A person must meet all of these conditions to be eligible for AOT:
- 18 or older
- Has a mental illness
- Mental health condition getting substantially worse
- Unlikely to survive safely in the community without supervision
- Needs the program to prevent serious harm to themselves or others
- Has been offered treatment, but has not engaged in provided services
- History of resisting mental health treatment, and
- Has been hospitalized due to mental illness at least twice in the last 36 months, OR
- One or more serious acts of violence toward themselves or others within the last 48 months
- Participating in AOT would be the least restrictive option to ensure recovery and stability
- Likely to benefit from participating in AOT
+ WHO REQUESTS AOT
To request an AOT investigation, the referring party must be:
- Anyone 18 or older with whom the person is living
- A parent, spouse or child of the person who is 18 or older
- The director of any agency providing mental health services to the person
- The director of a hospital where the person is hospitalized
- A licensed mental health clinician who is providing or supervising the person's mental health treatment
- A probation or peace officer assigned to the person
Any one of the above is a Qualified Requesting Party.
+ HOW TO REQUEST AOT
If you are a Qualified Requesting Party, and you think an individual meets the conditions for AOT eligibility, call 1-844-422-2268 during business hours to request an investigation. An AOT clinician will return your call to review your request with you.
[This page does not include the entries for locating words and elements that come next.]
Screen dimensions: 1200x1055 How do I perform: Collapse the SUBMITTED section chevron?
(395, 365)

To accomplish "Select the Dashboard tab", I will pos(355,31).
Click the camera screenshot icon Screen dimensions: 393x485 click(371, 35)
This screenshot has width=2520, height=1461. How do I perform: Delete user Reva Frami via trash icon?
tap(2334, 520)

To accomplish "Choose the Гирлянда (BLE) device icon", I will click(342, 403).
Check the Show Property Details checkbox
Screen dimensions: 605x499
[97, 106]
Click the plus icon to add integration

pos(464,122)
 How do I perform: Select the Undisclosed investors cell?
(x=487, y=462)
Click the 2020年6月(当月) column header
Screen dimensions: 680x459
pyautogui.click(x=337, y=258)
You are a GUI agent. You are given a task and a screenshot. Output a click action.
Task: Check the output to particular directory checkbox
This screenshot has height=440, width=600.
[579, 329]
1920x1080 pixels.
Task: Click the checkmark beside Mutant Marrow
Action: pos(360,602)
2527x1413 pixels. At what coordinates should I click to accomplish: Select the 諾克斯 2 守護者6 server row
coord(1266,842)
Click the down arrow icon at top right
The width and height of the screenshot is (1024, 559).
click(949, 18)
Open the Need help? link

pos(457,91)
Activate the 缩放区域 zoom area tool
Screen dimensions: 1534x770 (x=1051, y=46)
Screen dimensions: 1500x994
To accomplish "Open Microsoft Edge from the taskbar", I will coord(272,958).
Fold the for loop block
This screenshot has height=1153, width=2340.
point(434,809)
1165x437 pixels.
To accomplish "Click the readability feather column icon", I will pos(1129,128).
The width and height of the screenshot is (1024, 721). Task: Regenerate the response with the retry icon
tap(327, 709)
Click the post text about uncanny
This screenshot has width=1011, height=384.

Please be ready to provide examples of AOT criteria to the clinician.
Note: The AOT program is not for crisis intervention. If the person is experiencing a mental or emotional emergency, call 911 in case of an immediate emergency, 211: 24/7 toll-free crisis hotline, Adult Mobile Crisis Response Team: 1-833-443-2672, Children's Mobile Response Team: 1-877-441-1089, Welfare/Safety Check: 925-646-2441.
+ HOW AOT WORKS
A Care Team responds to qualified requests for AOT investigations, compassionately supporting those involved, encouraging participation in appropriate mental health care, providing links to services and engaging the person in the least restrictive care needed to ensure their recovery and stability.
The Care Team assists referred individuals who do not meet all AOT eligibility requirements to connect with appropriate behavioral health services.
Eligible individuals receive Assertive Community Treatment (ACT), a nationally recognized, evidence-based practice. The ACT team, led by a licensed mental health clinician, works with clients to implement individualized treatment plans.
An eligible individual who resists care may be required to participate in treatment by a court order.
The goal is for eligible individuals to voluntarily participate in the AOT Program. However, in cases where a referred individual will not voluntarily participate in the AOT program, they may be summoned to a private civil hearing in Contra Costa Superior Court.
In this situation, BHS files a petition with the court, and a judge holds a hearing that includes the referred individual and their legal representation, provided by the Public Defender's office. After the hearing, the judge may order the referred individual to participate in the AOT program.